▶ _Work to do_
Return the data verbatim from the line containing "The image size is (1568, 780)." through the line containing "Action: click(1078, 28)", including both of those lines.

▶ _Given records_
_ _ _

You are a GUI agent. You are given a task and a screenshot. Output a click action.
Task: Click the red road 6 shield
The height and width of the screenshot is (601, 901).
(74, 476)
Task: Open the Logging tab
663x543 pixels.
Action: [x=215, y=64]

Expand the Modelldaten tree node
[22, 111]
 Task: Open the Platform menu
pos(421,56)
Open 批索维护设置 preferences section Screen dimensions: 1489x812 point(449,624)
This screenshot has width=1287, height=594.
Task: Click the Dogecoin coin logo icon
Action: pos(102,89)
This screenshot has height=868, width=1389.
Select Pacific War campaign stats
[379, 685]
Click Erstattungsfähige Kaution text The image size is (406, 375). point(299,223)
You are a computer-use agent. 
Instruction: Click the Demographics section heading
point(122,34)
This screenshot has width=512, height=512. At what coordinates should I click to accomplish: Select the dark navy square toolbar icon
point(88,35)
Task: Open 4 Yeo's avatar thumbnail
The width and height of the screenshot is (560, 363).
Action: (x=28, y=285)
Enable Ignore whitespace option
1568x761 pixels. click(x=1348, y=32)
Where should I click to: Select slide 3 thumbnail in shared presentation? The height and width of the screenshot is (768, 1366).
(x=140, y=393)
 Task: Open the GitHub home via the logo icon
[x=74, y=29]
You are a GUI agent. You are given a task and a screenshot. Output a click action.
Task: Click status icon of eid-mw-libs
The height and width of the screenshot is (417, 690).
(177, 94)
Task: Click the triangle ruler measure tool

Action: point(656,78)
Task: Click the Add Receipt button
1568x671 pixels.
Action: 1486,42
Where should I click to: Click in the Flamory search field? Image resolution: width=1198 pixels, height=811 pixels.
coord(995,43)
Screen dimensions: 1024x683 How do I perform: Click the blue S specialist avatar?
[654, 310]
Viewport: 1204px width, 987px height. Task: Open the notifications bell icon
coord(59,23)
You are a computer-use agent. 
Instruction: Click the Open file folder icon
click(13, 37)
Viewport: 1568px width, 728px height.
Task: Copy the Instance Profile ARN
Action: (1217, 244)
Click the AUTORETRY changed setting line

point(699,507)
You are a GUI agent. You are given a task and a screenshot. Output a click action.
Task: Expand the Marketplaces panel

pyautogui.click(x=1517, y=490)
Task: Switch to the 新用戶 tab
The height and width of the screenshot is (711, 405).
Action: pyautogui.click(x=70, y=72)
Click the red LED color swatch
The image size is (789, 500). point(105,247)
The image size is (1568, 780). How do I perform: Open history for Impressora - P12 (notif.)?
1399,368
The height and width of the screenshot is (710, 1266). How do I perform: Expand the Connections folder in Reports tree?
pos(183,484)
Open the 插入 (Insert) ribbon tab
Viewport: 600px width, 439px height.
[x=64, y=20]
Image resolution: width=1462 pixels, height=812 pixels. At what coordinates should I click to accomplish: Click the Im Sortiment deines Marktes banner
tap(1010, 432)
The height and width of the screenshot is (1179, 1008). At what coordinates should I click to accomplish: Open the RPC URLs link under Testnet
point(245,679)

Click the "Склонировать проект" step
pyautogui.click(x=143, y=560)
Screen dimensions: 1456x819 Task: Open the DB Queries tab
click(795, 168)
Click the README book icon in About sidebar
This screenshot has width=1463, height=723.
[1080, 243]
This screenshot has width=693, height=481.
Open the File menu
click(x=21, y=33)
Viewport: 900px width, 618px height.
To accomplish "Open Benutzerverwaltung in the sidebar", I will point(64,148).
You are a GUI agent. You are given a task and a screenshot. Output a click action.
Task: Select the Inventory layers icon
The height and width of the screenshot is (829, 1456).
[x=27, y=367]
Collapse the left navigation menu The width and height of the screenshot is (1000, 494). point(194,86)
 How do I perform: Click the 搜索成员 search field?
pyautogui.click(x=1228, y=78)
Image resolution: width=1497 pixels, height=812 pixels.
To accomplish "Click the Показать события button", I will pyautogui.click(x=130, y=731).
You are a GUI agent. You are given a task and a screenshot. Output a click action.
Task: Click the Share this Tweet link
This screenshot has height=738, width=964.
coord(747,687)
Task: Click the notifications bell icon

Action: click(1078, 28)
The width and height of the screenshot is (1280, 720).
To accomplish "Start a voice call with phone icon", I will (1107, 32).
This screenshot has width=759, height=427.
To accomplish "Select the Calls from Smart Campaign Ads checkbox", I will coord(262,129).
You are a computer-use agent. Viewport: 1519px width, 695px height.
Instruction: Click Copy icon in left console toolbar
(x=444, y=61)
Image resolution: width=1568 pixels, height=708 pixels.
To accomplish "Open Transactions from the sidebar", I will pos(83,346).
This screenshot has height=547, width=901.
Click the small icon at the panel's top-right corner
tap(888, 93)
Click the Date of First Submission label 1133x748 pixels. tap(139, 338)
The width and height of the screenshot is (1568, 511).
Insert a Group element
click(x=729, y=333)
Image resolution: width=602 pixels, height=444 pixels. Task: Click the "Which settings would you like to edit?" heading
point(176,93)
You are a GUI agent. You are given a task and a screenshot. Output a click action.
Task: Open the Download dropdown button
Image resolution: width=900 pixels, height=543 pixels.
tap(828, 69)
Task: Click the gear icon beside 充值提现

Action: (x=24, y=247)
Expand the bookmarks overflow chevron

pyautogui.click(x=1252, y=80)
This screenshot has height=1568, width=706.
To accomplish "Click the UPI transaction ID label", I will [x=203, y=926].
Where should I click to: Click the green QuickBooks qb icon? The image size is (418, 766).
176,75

_ _ _

▶ _Finished task_
The image size is (1568, 780). How do I perform: Open history for Impressora - P12 (notif.)?
1399,368
The height and width of the screenshot is (710, 1266). How do I perform: Expand the Connections folder in Reports tree?
pos(183,484)
Open the 插入 (Insert) ribbon tab
Viewport: 600px width, 439px height.
[x=64, y=20]
Image resolution: width=1462 pixels, height=812 pixels. At what coordinates should I click to accomplish: Click the Im Sortiment deines Marktes banner
tap(1010, 432)
The height and width of the screenshot is (1179, 1008). At what coordinates should I click to accomplish: Open the RPC URLs link under Testnet
point(245,679)

Click the "Склонировать проект" step
pyautogui.click(x=143, y=560)
Screen dimensions: 1456x819 Task: Open the DB Queries tab
click(795, 168)
Click the README book icon in About sidebar
This screenshot has width=1463, height=723.
[1080, 243]
This screenshot has width=693, height=481.
Open the File menu
click(x=21, y=33)
Viewport: 900px width, 618px height.
To accomplish "Open Benutzerverwaltung in the sidebar", I will point(64,148).
You are a GUI agent. You are given a task and a screenshot. Output a click action.
Task: Select the Inventory layers icon
The height and width of the screenshot is (829, 1456).
[x=27, y=367]
Collapse the left navigation menu The width and height of the screenshot is (1000, 494). point(194,86)
 How do I perform: Click the 搜索成员 search field?
pyautogui.click(x=1228, y=78)
Image resolution: width=1497 pixels, height=812 pixels.
To accomplish "Click the Показать события button", I will pyautogui.click(x=130, y=731).
You are a GUI agent. You are given a task and a screenshot. Output a click action.
Task: Click the Share this Tweet link
This screenshot has height=738, width=964.
coord(747,687)
Task: Click the notifications bell icon

Action: click(1078, 28)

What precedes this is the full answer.